▶ **Texto selecionado**:
- - - - -

En zij schreven door hen dit navolgende: De apostelen, en de ouderlingen, en de broeders wensen den broederen uit de heidenen, die in Antiochie, en Syrie, en Cilicie zijn, zaligheid.
24 Porquanto ouvimos que alguns que sairam dentre nós vos perturbaram com palavras, e transtornaram as vossas almas, dizendo que devieis circuncidar-vos e guardar a lei, aos quais nada mandamos:
Nademaal wij gehoord hebben, dat sommigen, die van ons uitgegaan zijn, u met woorden ontroerd hebben en uw zielen wankelende gemaakt, zeggende, dat gij moet besneden worden, en de wet onderhouden; welken wij dat niet bevolen hadden;
25 Pareceu-nos bem, reunidos concordemente, eleger alguns varões, e envia-los com os nossos amados Barnabé e Paulo,
Zo heeft het ons eendrachtelijk te zamen zijnde, goed gedacht, enige mannen te verkiezen, en tot u te zenden, met onze geliefden, Barnabas en Paulus.
26 Homens que já expuzeram as suas vidas pelo nome de nosso Senhor Jesus Cristo.
Mensen, die hun zielen overgegeven hebben voor den Naam van onzen Heere Jezus Christus.
27 Enviamos pois Judas e Silas, os quais de boca vos anunciarão também o mesmo.
Wij hebben dan Judas en Silas gezonden, die ook met den mond hetzelfde zullen verkondigen.
28 Porque pareceu bem ao Espírito Santo, e a nós, não vos impôr mais encargo algum, senão estas coisas necessárias:
Want het heeft den Heiligen Geest en ons goed gedacht, ulieden geen meerderen last op te leggen dan deze noodzakelijke dingen:
29 Que vos abstenhais das coisas sacrificadas aos ídolos, e do sangue, e da carne sufocada, e da fornicação: das quais coisas fazeis bem se vos guardardes. Bem vos vá.
Namelijk, dat gij u onthoudt van hetgeen den afgoden geofferd is, en van bloed, en van het verstikte, en van hoererij; van welke dingen, indien gij uzelven wacht, zo zult gij weldoen. Vaart wel.
30 Tendo-se eles pois despedido, partiram para Antiochia, e, ajuntando a multidão, entregaram a carta.
Dezen dan, hun afscheid ontvangen hebbende, kwamen te Antiochie; en de menigte vergaderd hebbende, gaven zij den brief over.

- - - - -

Registros armazenados:
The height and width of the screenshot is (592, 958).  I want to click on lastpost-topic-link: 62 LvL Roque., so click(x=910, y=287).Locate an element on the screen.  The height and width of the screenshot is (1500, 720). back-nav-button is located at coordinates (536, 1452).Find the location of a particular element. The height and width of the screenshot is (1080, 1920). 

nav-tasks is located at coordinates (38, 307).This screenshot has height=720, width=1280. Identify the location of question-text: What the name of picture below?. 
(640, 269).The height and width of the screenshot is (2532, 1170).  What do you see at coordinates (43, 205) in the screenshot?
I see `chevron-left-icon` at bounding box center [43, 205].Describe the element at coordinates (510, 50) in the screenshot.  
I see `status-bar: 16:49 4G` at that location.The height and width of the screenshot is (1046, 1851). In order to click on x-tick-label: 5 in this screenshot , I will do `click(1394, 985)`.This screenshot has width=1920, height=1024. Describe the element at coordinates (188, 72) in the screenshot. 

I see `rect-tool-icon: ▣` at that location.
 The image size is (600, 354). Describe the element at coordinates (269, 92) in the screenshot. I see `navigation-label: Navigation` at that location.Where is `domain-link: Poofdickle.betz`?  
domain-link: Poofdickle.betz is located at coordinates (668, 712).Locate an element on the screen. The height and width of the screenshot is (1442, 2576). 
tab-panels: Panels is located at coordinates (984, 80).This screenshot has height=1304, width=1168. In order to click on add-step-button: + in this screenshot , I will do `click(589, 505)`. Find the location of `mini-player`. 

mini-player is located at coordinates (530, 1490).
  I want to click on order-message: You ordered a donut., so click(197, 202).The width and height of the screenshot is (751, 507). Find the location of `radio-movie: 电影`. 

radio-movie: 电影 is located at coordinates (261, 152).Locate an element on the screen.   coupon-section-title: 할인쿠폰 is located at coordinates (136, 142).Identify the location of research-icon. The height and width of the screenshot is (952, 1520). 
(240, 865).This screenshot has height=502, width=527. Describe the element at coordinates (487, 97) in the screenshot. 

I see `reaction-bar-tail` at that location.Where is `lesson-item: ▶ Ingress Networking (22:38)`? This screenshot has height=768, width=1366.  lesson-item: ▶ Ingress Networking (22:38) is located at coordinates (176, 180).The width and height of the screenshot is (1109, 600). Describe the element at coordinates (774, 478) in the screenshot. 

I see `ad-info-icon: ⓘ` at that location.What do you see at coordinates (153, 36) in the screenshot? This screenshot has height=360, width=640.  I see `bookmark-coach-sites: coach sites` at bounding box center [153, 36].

- - - - -

▶ **O que fazer**: Transcreva do texto selecionado o trecho que começa nas palavras "26 Homens que" e termina logo após as palavras "também o mesmo.".

▶ **Resultado**:
26 Homens que já expuzeram as suas vidas pelo nome de nosso Senhor Jesus Cristo.
Mensen, die hun zielen overgegeven hebben voor den Naam van onzen Heere Jezus Christus.
27 Enviamos pois Judas e Silas, os quais de boca vos anunciarão também o mesmo.